• Morton’s Neuroma
  • Morton’s Neuroma
  • Morton’s Neuroma

What is a Morton’s Neuroma?

A Morton’s Neuroma is a swelling of a nerve that runs between the bones of the foot. There is pain on standing, which gets worse with time, especially when wearing closed leather shoes. The pain is usually, but not always, better in sandals, trainers and bare feet. The nerve entrapment leads to pins and needles in adjacent toes, or shooting pains. Sometimes the toes become splayed apart over time.

The symptoms of a Morton’s Neuroma can arise because the nerve is entrapped and has become swollen on one side – this makes the entrapment worse. Sometimes the symptoms are caused by a bag of fluid which forms as a lubricant between two bones. This bag can contain inflammatory chemicals that irritate the nerve.

The problem usually arises between the third and fourth toes, and the second and third toes. Between the third and fourth toes, lots of nerves come together.

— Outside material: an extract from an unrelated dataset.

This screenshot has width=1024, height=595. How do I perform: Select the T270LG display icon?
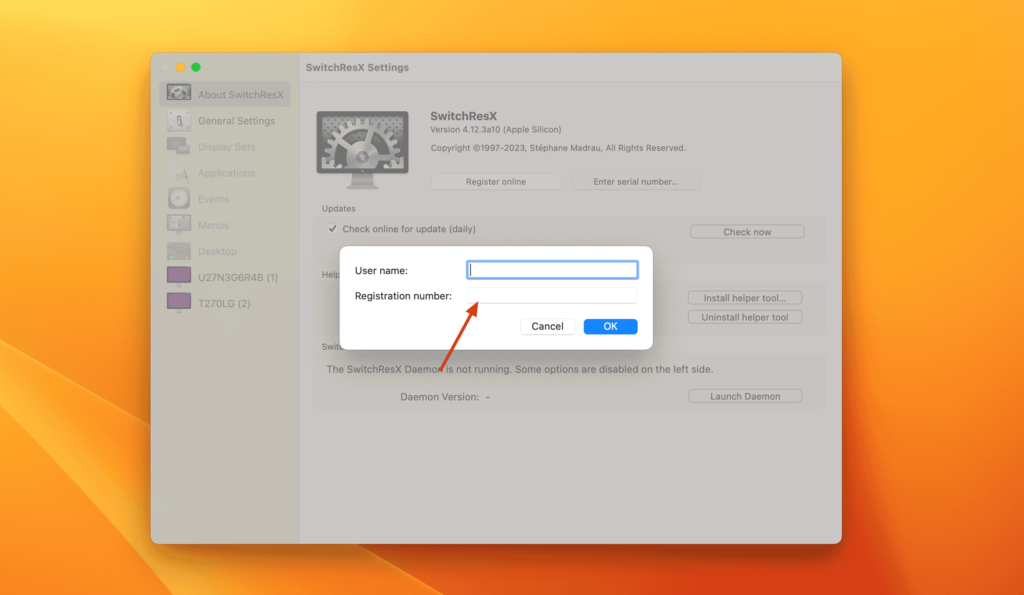click(x=180, y=302)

If you have similar symptoms, it is best to see an orthopaedic surgeon who specialises in foot and ankle surgery. You should have x-rays taken in a standing position – this will allow other conditions of the forefoot to be excluded. There are lots of causes for pain in the forefoot, and Morton’s Neuroma is only one of them. If there is any doubt, then an MRI scan or an ultrasound scan may demonstrate a neuroma, but often they are not sensitive enough to pick them up. A full clinical examination and an injection is the best way to properly identify the neuroma.

  • Morton’s Neuroma
  • Morton’s Neuroma

Many surgeons perform the traditional operation for a Morton’s Neuroma – surgically cutting out the nerve. In 4 out of 5 patients, this is successful, but in 1 out of 5 patients, there are residual symptoms, or the pain can even get worse.

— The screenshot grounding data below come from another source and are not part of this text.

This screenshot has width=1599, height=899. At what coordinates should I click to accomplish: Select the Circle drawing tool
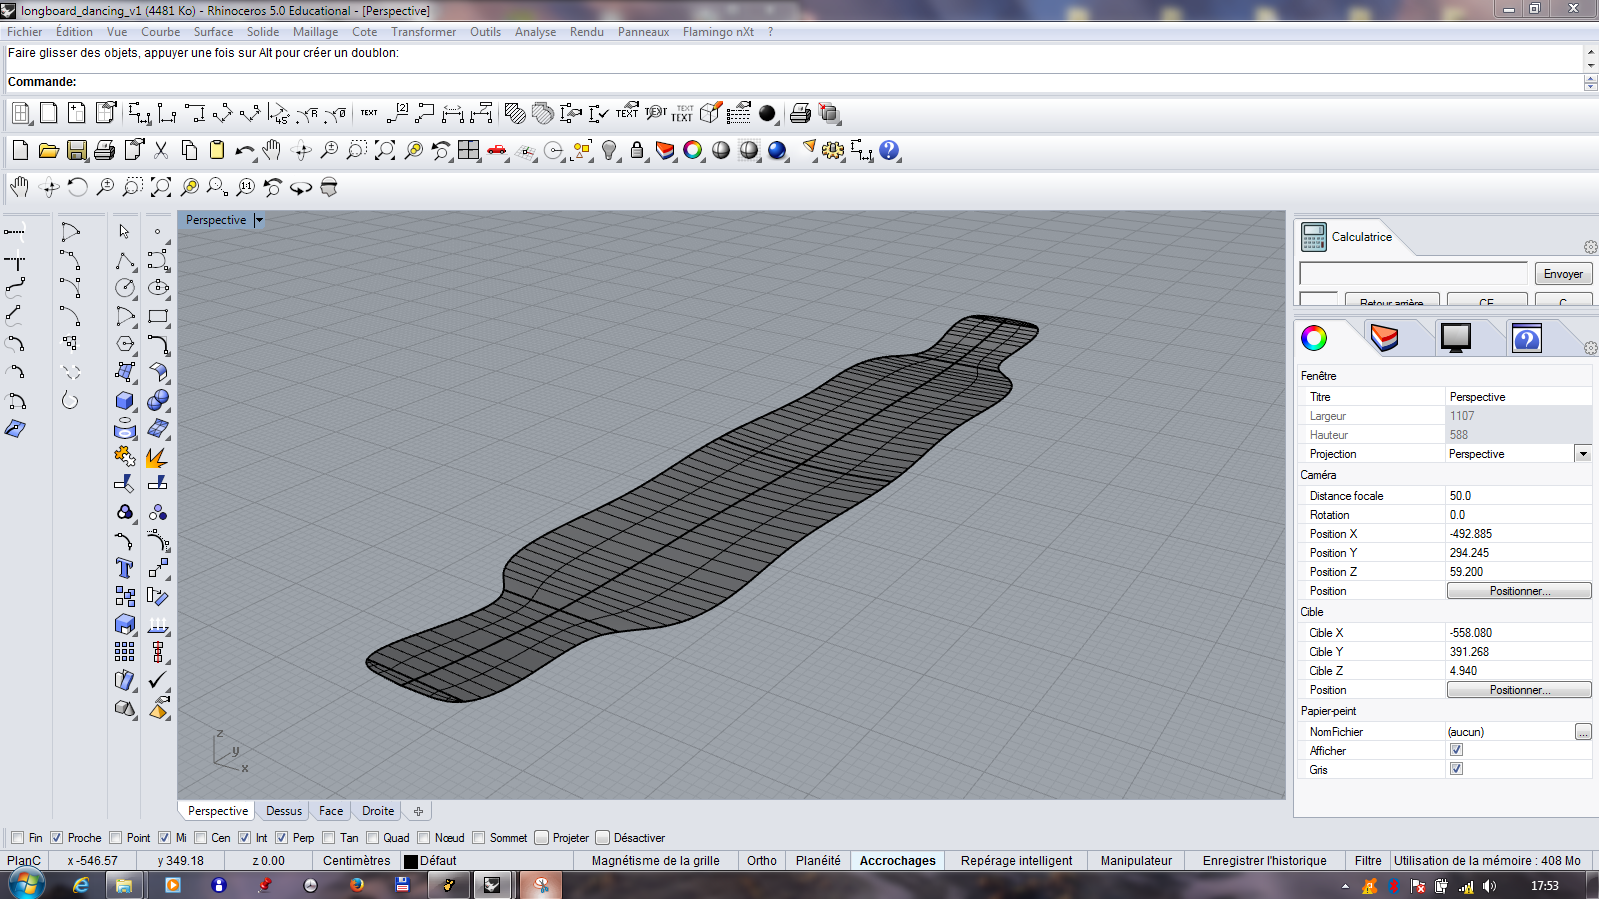coord(125,288)
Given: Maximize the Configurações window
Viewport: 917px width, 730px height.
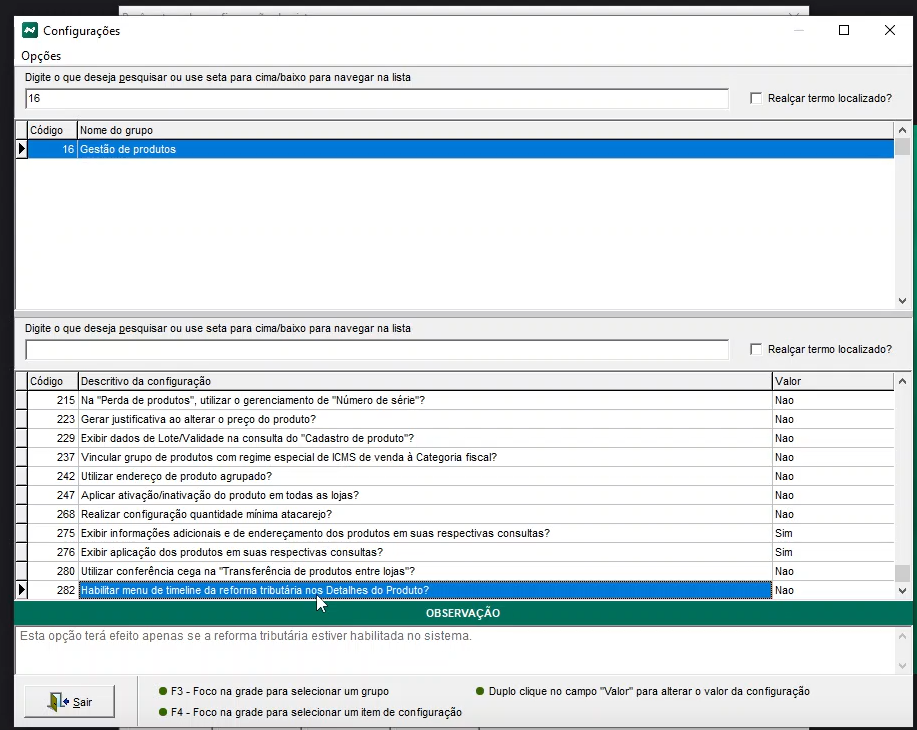Looking at the screenshot, I should point(843,30).
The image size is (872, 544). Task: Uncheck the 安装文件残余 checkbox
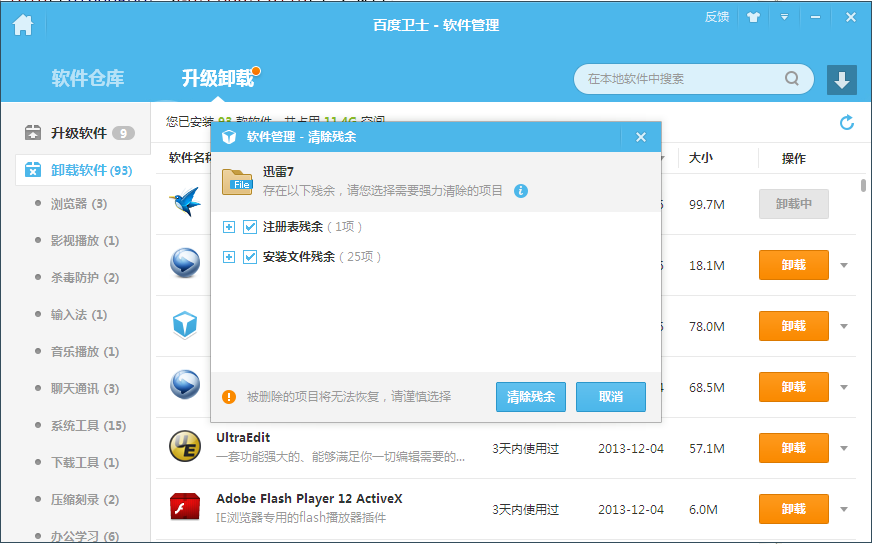click(x=250, y=257)
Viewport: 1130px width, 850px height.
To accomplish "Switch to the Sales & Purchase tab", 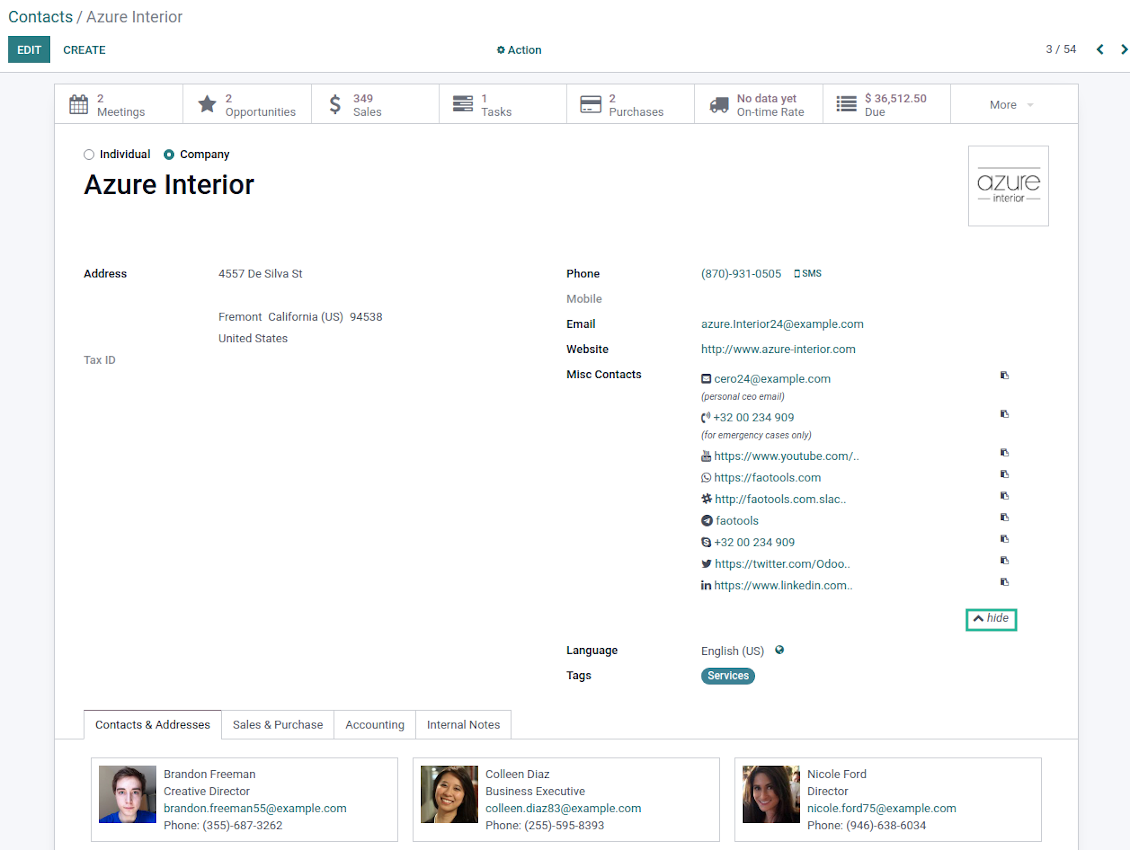I will [278, 725].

The other disadvantage of cutting out the nerve is that there is an area of numbness on the sole of the foot and the toes that the nerve would normally go to. Sometimes, the raw end of the cut nerve is very sensitive and can result in a lot of pain, or a nerve condition called complex regional pain syndrome.

In the condition called Morton’s Neuroma, the nerve causes pain because it is under excessive pressure. It is similar in many ways to carpal tunnel syndrome in the wrist. However, rather than relieve the excessive pressure, many surgeons continue to cut out the nerve. I believe that cutting the nerve is not necessary. Instead, I prefer to relieve the pressure by lifting the metatarsal bones away from the nerves, thereby relieving the pressure on it. This method is described in the research literature in a large patient series, and since I started using it, I have not had any patients with recurrent painful symptoms after surgery. I was the first in the UK to describe this technique and present my results for scrutiny.

The metatarsal bones on either side of the affected nerve are cut, elevated and then fixed in a new position. This means that less weight is borne by those two rays. It is best indicated when there is pain on weight bearing, but there is no pain when not weight bearing.

Morton’s Neuroma

After Surgery, you will wear a special postoperative shoe. This is designed to protect your foot by relieving pressure from the forefoot, allowing you to walk, but not disturbing the screws in the forefoot.

I advise patients to wear the shoe day and night for two weeks – even in bed. After this, the toes can be exercised by bending them towards the ground. The shoe must be worn for all weight bearing for a further four weeks. If an xray at this point is satisfactory, then the shoe can be discarded.

As a bone has been broken, there will be some pain, but this should settle by around 6 weeks. Usually, the Morton’s Neuroma pain has settled, but the operation pain can take longer, although it does eventually settle.